Cosa NON fare quando una delle due linee si avvicina e si schiaccia verso lo zero?

Non operate controtrend quindi non operate short.

Se il vostro grafico vi dà un segnale di acquisto e voi vi accorgete che una delle due linee del Directional Movement è molto bassa e vicina allo zero, in questo caso aspettate.

Quando trovate breakout e c’è una delle due linee vicine allo zero sarebbe preferibile attendere e verificare ancora un p’ ed evitare che si tratti di un falso breakout o di un falso segnale e conseguente poi pullback.

Un trucchetto se proprio non resistete ad aspettare potrebbe essere quello di verificare con altri strumenti dell’analisi tecnica, per esempio e ve lo ripeto anche questo spesso con l’ADX.

Per sapere se una delle due directional linee sta raggiungendo valori bassi per quello specifico titolo un valido strumento è il ricorso all’analisi storica dell’indicatore.

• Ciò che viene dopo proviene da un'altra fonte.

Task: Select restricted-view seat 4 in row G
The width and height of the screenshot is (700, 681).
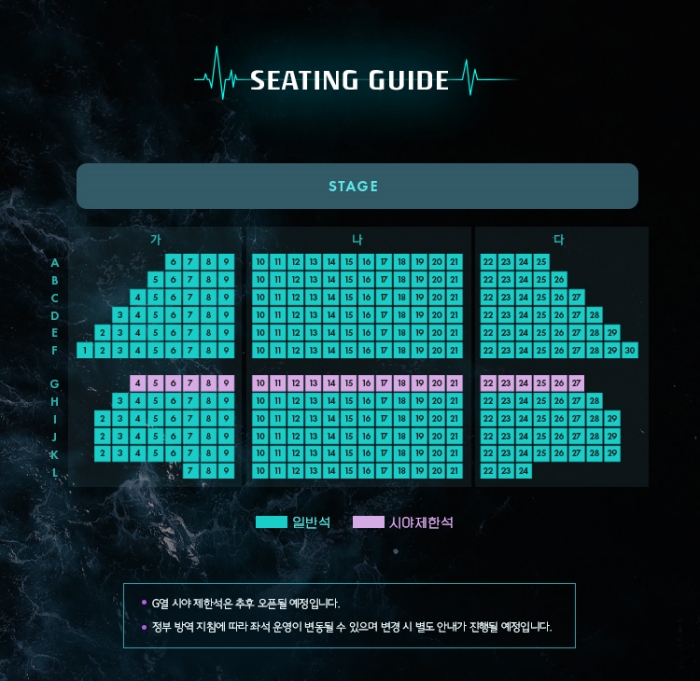Action: click(x=138, y=383)
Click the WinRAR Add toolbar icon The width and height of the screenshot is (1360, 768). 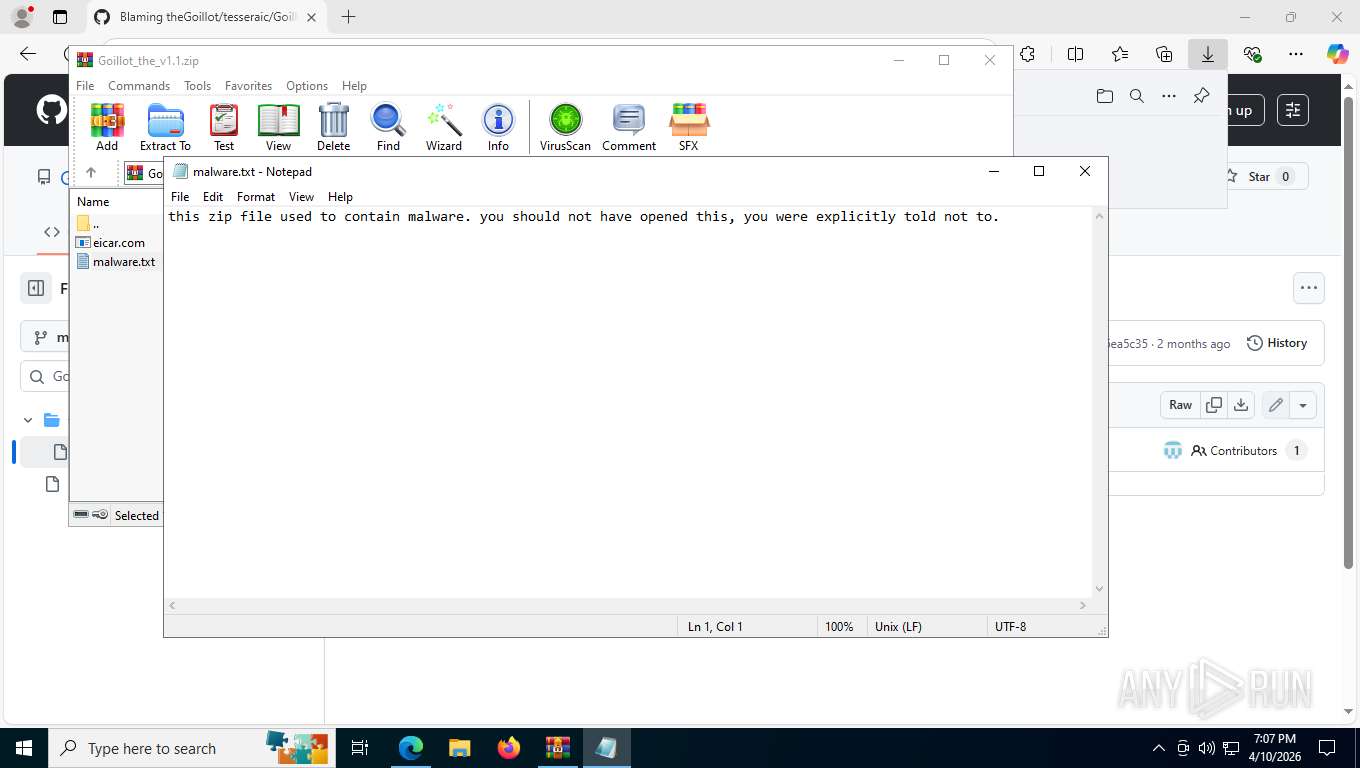point(107,127)
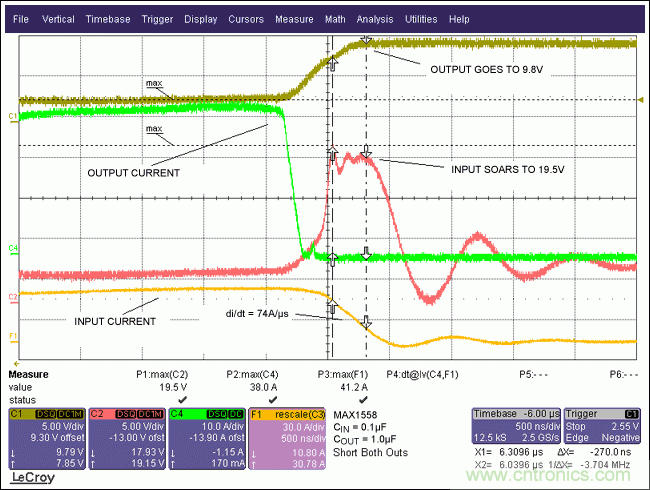The height and width of the screenshot is (490, 650).
Task: Open the Math menu
Action: [x=334, y=19]
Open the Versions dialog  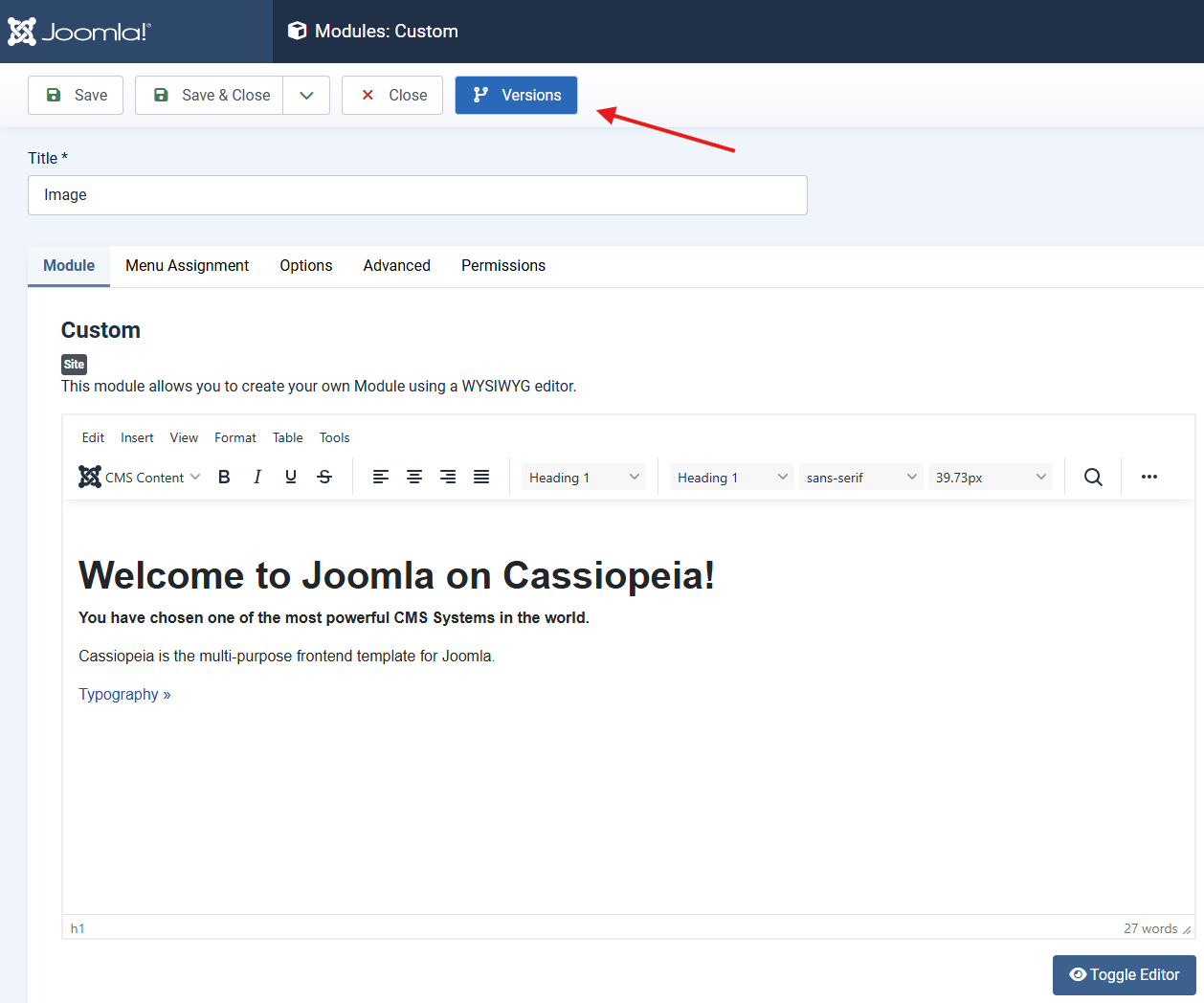tap(516, 95)
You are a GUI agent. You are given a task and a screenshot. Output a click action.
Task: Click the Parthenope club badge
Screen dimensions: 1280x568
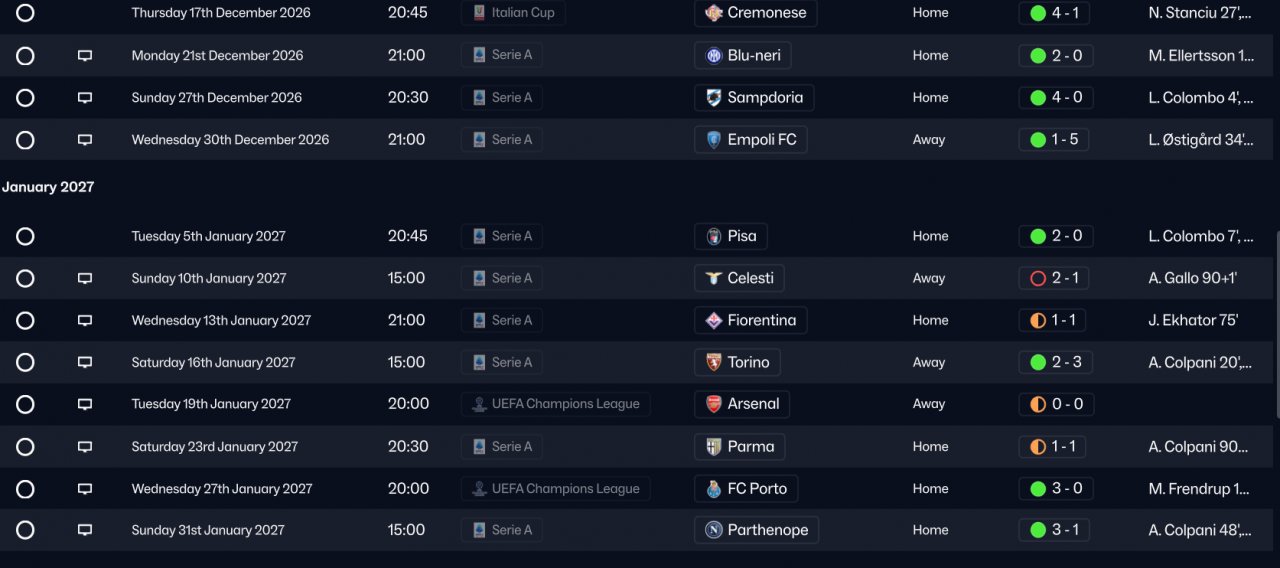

Ogni titolo ha il suo livello, ma di solito quando si arriva a 10 vi dovreste mettere in allarme che significa il titolo si sta per prendere una pausa.

Quando arriva la pausa bisogna aspettare perché sicuramente verremo ricompensati perché è possibile che scaturisca un vigoroso movimento direzionale.

Non siete ancora convinti facciamo chiarezza con un esempio concreto

Un caso concreto  di utilizzo del Directional Movement

Vediamo il caso concreto di un titolo preso da me a riferimento, il titolo è Applied Optoelectronics.

directional movement

Come possiamo vedere dal grafico la linea rossa del directional movement si è abbassata molto e c’è grande distanza con la verde. Su che livello è questa linea?

Siamo su un valore di 3,5, guardate infatti alle due frecce rosse che ve lo indicano.

E’ un valore molto vicino allo zero e di certo sotto il 10 preso come segnale che il titolo sta per prendersi una pausa.

Come possiamo vedere sul grafico infatti il titolo in prossimità di questo livello ha infatti un po’ corretto il suo andamento e poi ha ripreso a salire.

Facciamo un test

Se vi trovaste di fronte il seguente grafico, voi, cosa fareste?

cosa fareste in questo caso

In questo caso c’è un segnale di ingresso ma la directional line rossa è molto bassa e non conviene di conseguenza operare.

Trasformati in un vero trader con il percorso da 0 a finalmente Trader, senza commettere quei terribili (e costosi!) errori che io stesso ho commesso 10 anni fa!

Questo in basso è infatti il grafico completo e il ritracciamento che nonostante il segnale di ingresso il titolo ha poi ritracciato in parte il suo andamento.

directional movement non operare

E in quest’altro caso cosa fareste?

Abbiamo il segnale per entrare e la nostra linea è su un valore di 19,5, la freccia nera in fondo, possiamo perciò entrare ed infatti poi il grafico continua il trend.

qui va bene operare con l'indicatore

Come detto ogni titolo ha il suo livello dove le cose cominciano a cambiare quindi è sempre bene guardare allo storico del titolo e avere un idea più completa su come poter operare.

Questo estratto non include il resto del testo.